Robert Schneider est l'auteur du livre Premières dames (Ed. Perrin):

"Je suis d'accord avec Emmanuel Macron quand il parle d'hypocrisie au sujet du statut de la première dame. La première dame n'a aucun statut officiel, elle n'était même pas dans l'organigramme de l'Elysée, elle ne l'a jamais été.

Par exemple, c'est cocasse lors du premier septennat de Jacques Chirac, Bernadette était complètement occultée et elle disait 'je ne suis personne, mon mari est veuf'. Quand on appelait Madame Chirac à l'Elysée, on tombait sur sa fille, qui, elle, était dans l'organigramme parce qu'elle jouait un rôle.

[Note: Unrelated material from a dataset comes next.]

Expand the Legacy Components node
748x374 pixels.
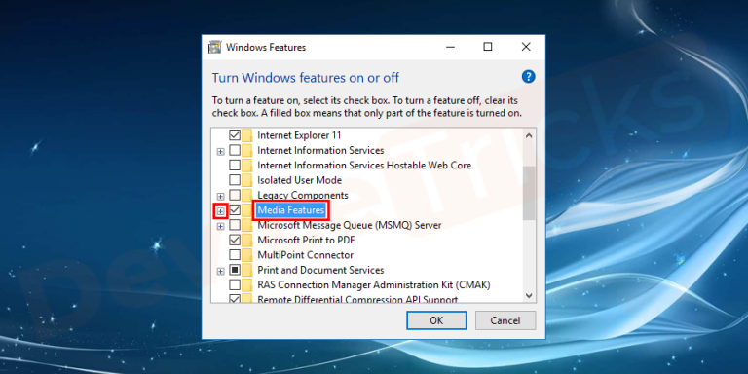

Au départ, Charles de Gaulle a donné à son épouse le rôle de la maîtresse de maison dans un couple bourgeois. Elle s'occupait de l'intendance, des bonnes œuvres, du courrier et c'était tout. Petit à petit, le rôle de la femme du président a évolué, notamment avec Cécilia Sarkozy et Valérie Trierweiler, mais sans qu'il y ait de véritable statut.

La première dame qui a joué un véritable rôle c'est Danielle Mitterrand, notamment au niveau international et des droits de l'homme. Bernadette Chirac a eu un rôle plus important lors du second mandat de son mari, mais pas durant le premier. Cécilia Sarkozy a eu un rôle très important. Elle a fait nommer des ministres. Carla Bruni, elle, a été un modèle de discrétion, ce qui est curieux parce qu'elle avait été très politique avant. Et il y a eu Valérie Trierweiler qui a joué un rôle notamment en prenant position contre Ségolène Royal. La rupture n'a pas été immédiate, mais elle était en cours. Elle a d'ailleurs beaucoup agacé par ses prises de position.

"Apparemment, elle n'est pas faite pour la politique"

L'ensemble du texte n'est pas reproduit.